**ACTIVITY**
Whenever the word "Fitness" turns up in a line of the data below, copy that line.

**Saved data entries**

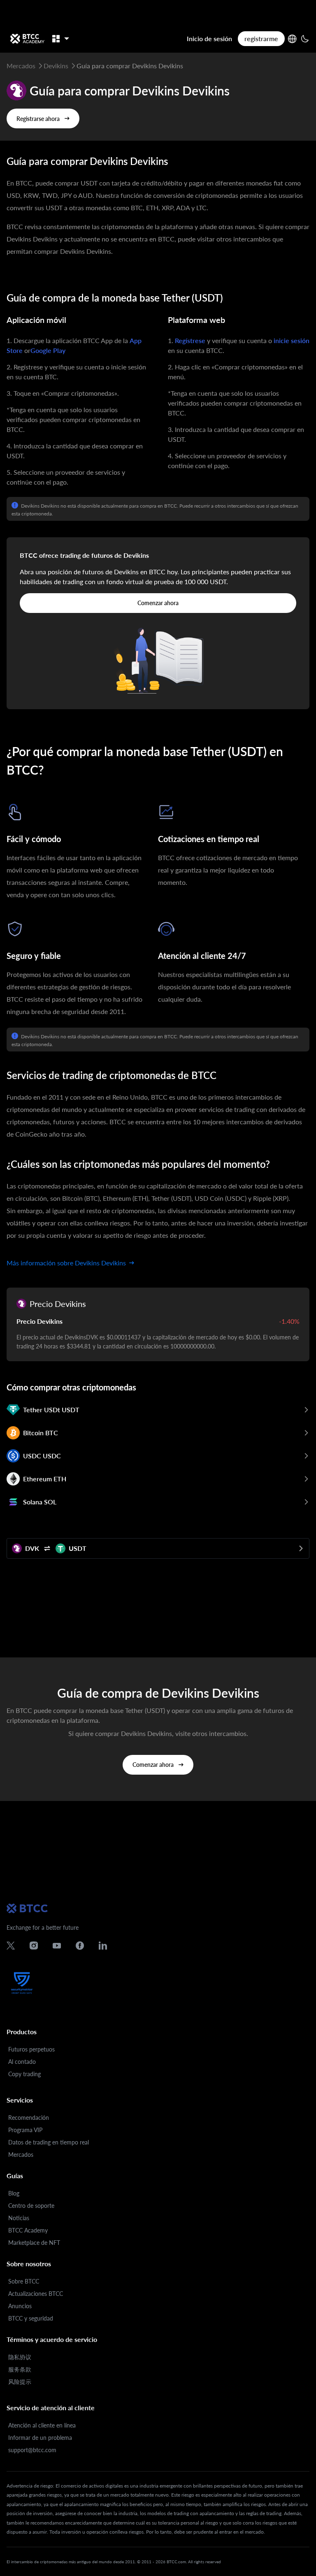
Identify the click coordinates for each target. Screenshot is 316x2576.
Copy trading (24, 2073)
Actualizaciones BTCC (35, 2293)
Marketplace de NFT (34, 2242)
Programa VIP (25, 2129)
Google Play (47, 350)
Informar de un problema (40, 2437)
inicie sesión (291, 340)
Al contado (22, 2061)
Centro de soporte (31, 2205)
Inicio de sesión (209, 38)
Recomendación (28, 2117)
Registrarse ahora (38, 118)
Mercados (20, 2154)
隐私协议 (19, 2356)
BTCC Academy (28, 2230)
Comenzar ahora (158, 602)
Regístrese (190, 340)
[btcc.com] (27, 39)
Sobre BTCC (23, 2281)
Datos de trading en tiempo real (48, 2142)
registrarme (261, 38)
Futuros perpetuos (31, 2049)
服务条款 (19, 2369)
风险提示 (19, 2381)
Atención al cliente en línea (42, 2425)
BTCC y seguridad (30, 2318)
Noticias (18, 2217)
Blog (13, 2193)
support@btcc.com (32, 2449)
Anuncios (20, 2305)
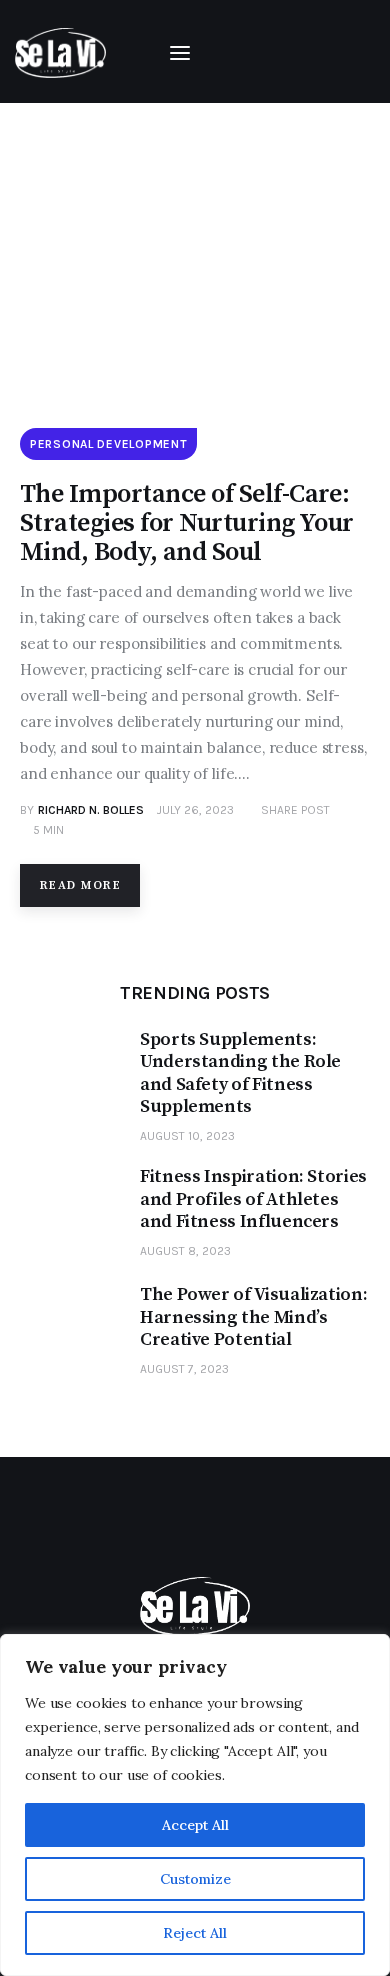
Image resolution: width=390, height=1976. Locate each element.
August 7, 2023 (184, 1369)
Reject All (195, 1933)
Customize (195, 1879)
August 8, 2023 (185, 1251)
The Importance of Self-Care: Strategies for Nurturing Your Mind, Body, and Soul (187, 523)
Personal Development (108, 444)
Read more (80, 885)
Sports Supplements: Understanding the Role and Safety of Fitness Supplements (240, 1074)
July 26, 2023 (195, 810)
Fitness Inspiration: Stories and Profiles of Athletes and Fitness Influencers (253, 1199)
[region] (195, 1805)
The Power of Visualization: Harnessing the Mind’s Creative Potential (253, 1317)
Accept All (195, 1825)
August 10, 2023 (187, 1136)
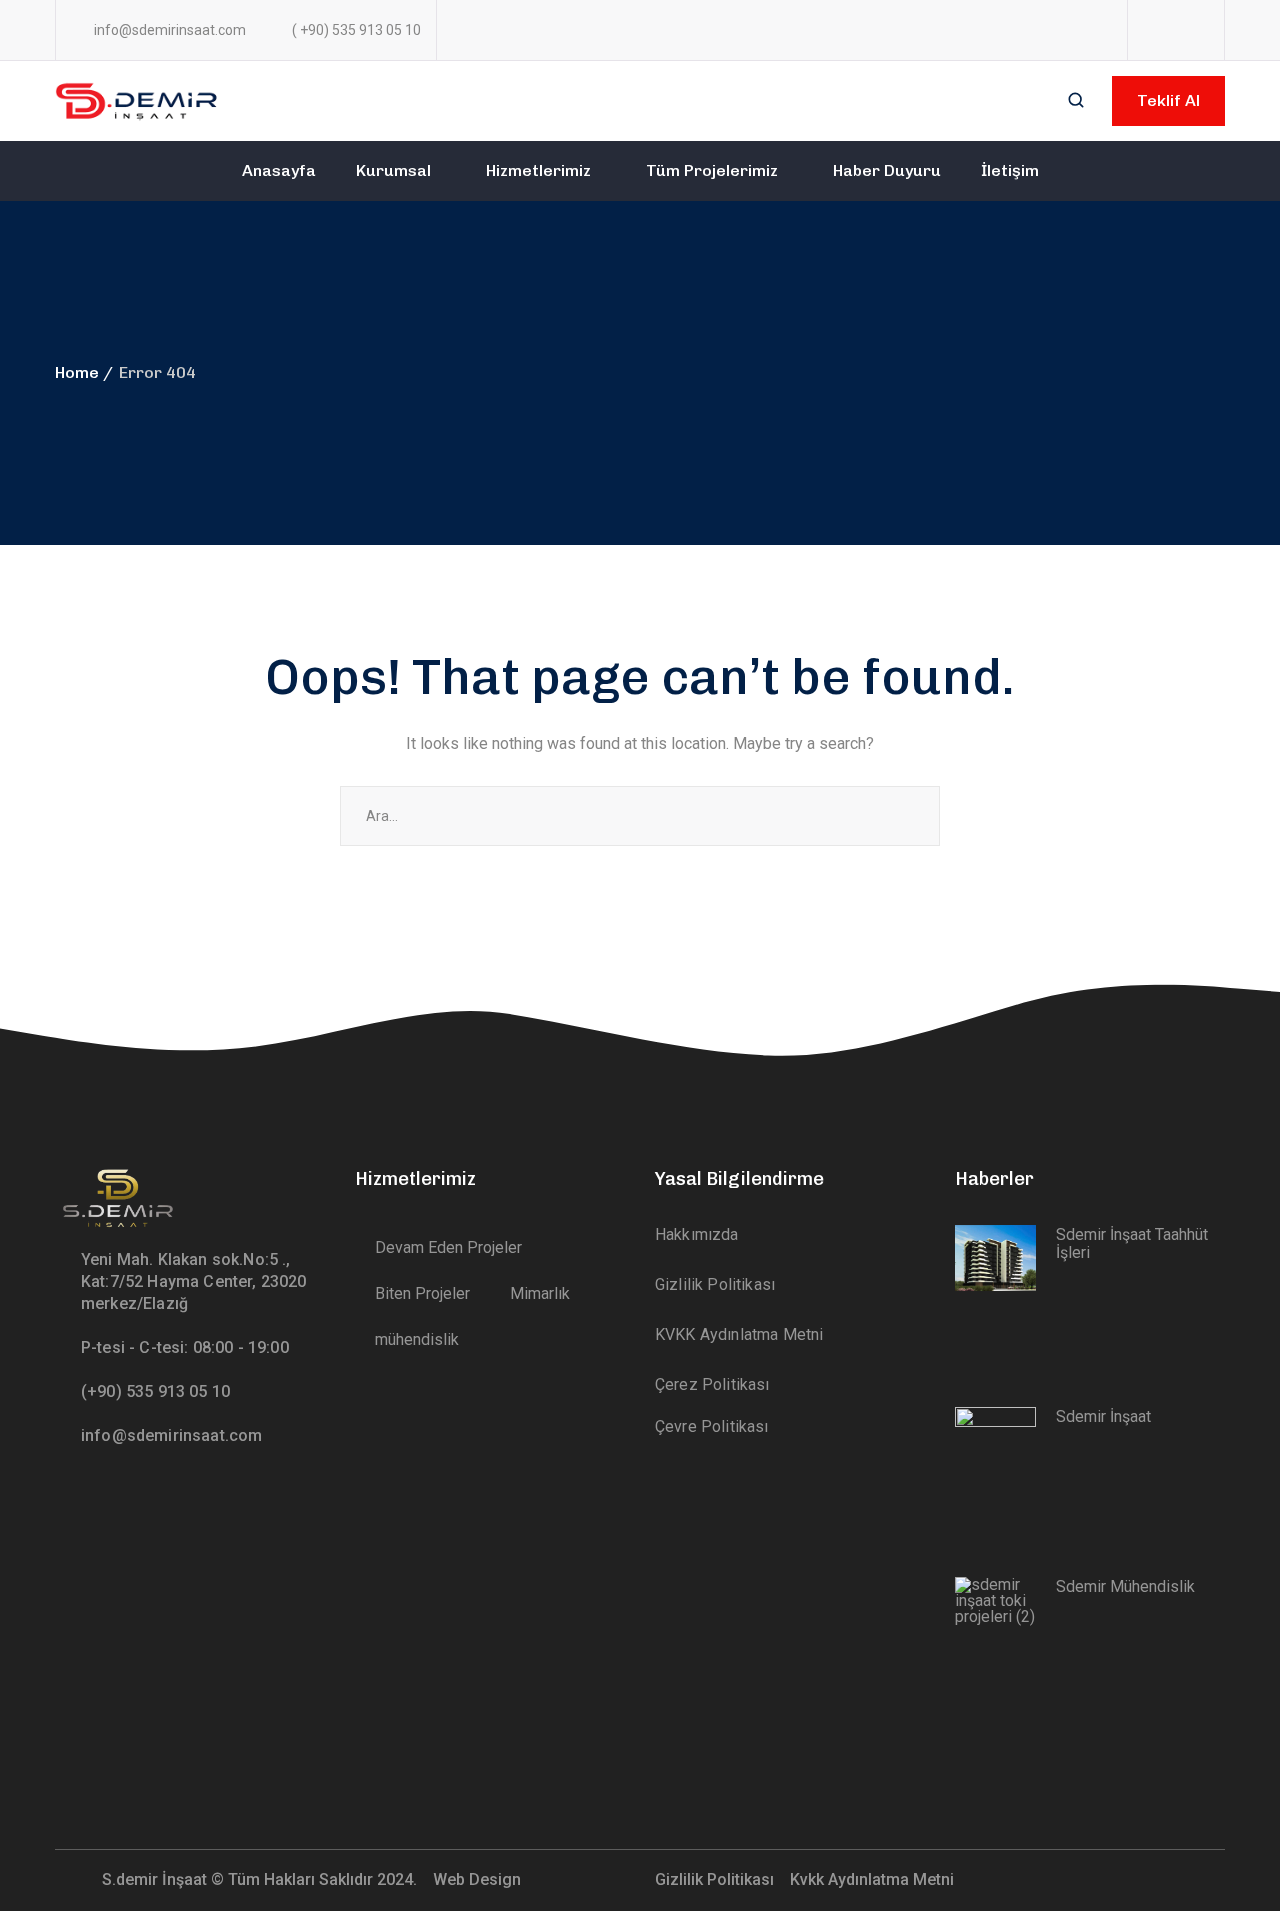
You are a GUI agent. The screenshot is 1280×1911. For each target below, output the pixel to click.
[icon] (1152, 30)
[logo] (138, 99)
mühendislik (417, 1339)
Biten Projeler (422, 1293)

**OUTPUT FOR THIS EXERCISE**
Sports Supplements: Understanding the Role and Safety of Fitness Supplements (240, 1074)
Fitness Inspiration: Stories and Profiles of Athletes and Fitness Influencers (253, 1199)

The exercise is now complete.